Thingsquare firmware good to know, and dos and don'ts

The Thingsquare firmware is highly integrated and there are many things happening that the application writer doesn't need to handle, but may be interested in knowing that they are handled and how. There are also a number of pitfalls that may be easy to fall into. This post aims to highlight some of these things, and give advice on how to write an efficient application and drivers, while not disturbing components such as the network stack.

Watchdog timer and long-running operations

About watchdog timers

A watchdog timer (WDT) is a component typically implemented as a separate hardware peripheral in the CPU. The purpose is to ensure the device will always recover from certain types of software bugs, such as lock-ups, deadlocks/livelocks and so on.

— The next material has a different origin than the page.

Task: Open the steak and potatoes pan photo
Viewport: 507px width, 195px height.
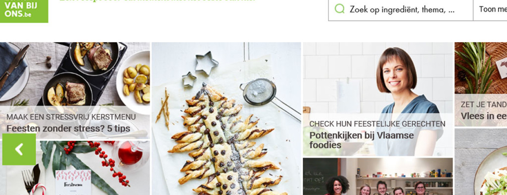Action: click(x=75, y=74)
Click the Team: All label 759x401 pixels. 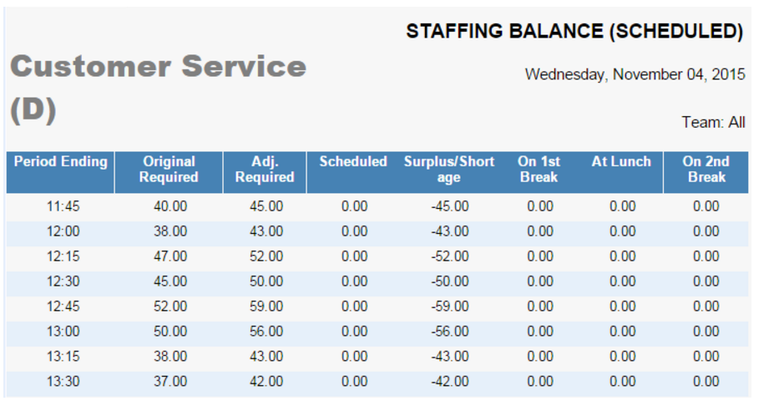pyautogui.click(x=713, y=123)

The WDT is a free-running timer that when it reaches zero will trigger a hard reset of the CPU. Once enabled, the software running on the CPU must from time to time reset the WDT timer value, so that the software is given more time to run. If it fails, such as in the case of the software blocking waiting for something that will never happen, the WDT will reach zero and reset. This is beneficial as it is always better to start over, than to stop and wait forever for something that will never happen.

About the operating system

The underlying firmware operating system (Contiki) is not pre-emptive, hence it's easy to starve the rest of the system by not handling back control once and awhile. Handling back control is mainly through good code discipline. The main things to do to resolve this before it is an issue is to,

  • Keep Interrupt Service Routines (ISR) short. Not more than necessary should be performed in an ISR. Use process_poll(&process_to_poll); to indicate to other parts of the code that there is more to be done, eg read out a sensor.
  • Divide long-running processes into smaller parts, and give back control using the PROCESS constructs (PROCESS_YIELD(), PROCESS_WAIT_EVENT_UNTIL() etc). Some functionality is better suited as a process since it makes it easier to use the constructs, and easier to follow the logic flow compared with eg callbacks.

WDT in Thingsquare firmware

The watchdog is always enabled. The underlying OS and some drivers handle resetting the WDT during long-running operations. The application should never need to have to do this, unless the application itself needs long-running operations.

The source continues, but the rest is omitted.